LeetCode319 Minimum height trees

we have an undirected graph, we can choose any node as root. now, we wantt to choose the node as root which makes the tree with minimun height. and the tree desn;t have to be binary as long as it is a tree. if we have multiple root all minimum height, then return them all.

Input: n = 4, edges = [[1, 0], [1, 2], [1, 3]]

    0
    |
    1
   / \
  2   3 

Output: [1]

clearly, if we choose 1 as the root of tree, the height of the tree is minumum.

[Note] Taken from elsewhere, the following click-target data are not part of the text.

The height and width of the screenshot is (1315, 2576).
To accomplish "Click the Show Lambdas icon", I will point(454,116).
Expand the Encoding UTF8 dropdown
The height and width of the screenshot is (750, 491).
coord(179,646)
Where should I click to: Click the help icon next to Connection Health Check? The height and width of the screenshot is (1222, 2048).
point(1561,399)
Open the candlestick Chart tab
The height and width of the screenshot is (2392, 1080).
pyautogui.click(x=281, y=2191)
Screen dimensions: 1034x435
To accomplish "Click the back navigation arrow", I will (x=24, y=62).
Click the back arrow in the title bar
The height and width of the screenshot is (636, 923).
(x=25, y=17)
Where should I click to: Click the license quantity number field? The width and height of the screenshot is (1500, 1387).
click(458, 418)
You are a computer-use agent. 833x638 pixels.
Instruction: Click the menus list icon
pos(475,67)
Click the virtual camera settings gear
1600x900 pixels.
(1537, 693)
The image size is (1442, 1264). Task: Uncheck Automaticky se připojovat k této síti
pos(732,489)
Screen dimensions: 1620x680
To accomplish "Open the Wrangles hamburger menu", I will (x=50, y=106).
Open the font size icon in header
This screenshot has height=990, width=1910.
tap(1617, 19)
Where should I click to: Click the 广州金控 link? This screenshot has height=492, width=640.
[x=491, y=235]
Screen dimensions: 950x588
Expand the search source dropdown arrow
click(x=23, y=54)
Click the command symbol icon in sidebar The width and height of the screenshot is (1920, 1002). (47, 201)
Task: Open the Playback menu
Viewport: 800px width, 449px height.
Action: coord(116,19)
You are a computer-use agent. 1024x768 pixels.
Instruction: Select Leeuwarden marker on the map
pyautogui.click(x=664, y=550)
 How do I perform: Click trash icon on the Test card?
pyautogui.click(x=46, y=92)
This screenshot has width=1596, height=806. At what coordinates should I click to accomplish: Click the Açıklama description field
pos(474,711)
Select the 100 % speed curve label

first, we use the bfs way:

//we bfs for everynode, and keep track of the minimum length
class Solution {
    public List<Integer> findMinHeightTrees(int n, int[][] edges) {
        if (n == 1) return Collections.singletonList(0);

        List<Set<Integer>> adj = new ArrayList<>(n); //use n as the parameter in this list, this list is just like a hashmap, with index as the key and set as value. why do we have to use n at first? becsue this is likr a hashmap, if you do not create a key first,and arrange space for that, you have to deal with them later.
        for (int i = 0; i < n; ++i) adj.add(new HashSet<>()); //initialize it one by one
        for (int[] edge : edges) {
            adj.get(edge[0]).add(edge[1]);
            adj.get(edge[1]).add(edge[0]);
        } //and put every edge in adj

        List<Integer> leaves = new ArrayList<>(); //use a list to record every leaf
        for (int i = 0; i < n; ++i)
            if (adj.get(i).size() == 1) leaves.add(i); //leave is the nodes that linked with only one other node. think about it, why? because if one node linked two or more, then it can't be child node because each child node can only have one parent, not two or more

        while (n > 2) { //when there is only 1 or 2 nodes left
            n -= leaves.size();
            List<Integer> newLeaves = new ArrayList<>();
            for (int i : leaves) { //for every node in leaves
                int j = adj.get(i).iterator().next(); //for everything that linked to current node i
                adj.get(j).remove(i); //in the mean time, remove the i node in j
                if (adj.get(j).size() == 1) newLeaves.add(j); //if the j node becomes the leaf node
            }
            leaves = newLeaves; //update leaves as newLeaves for the next round of while loop
        }//in general, each of this while loop, one layer of the leaf node will be elimnated and new leaf node will appear. until there the total node remaining is less or equals to 2.  
        
        return leaves;
    }

// Runtime: 53 ms
}

the general idea of this code is: starting from the first layer of all the leaf node. we elimate all of them, and then, the second layer of leaf nodes…until there is less than or equals to 2 nodes that hasnot been elmiated. then the last layer of nodes that’s been eliminated before is the center points where the root should be placed in order to make height of tree minimum.
even though it seems that its easy to understand, but in detail, I really don’t think I really understad this"the last layer is the final results".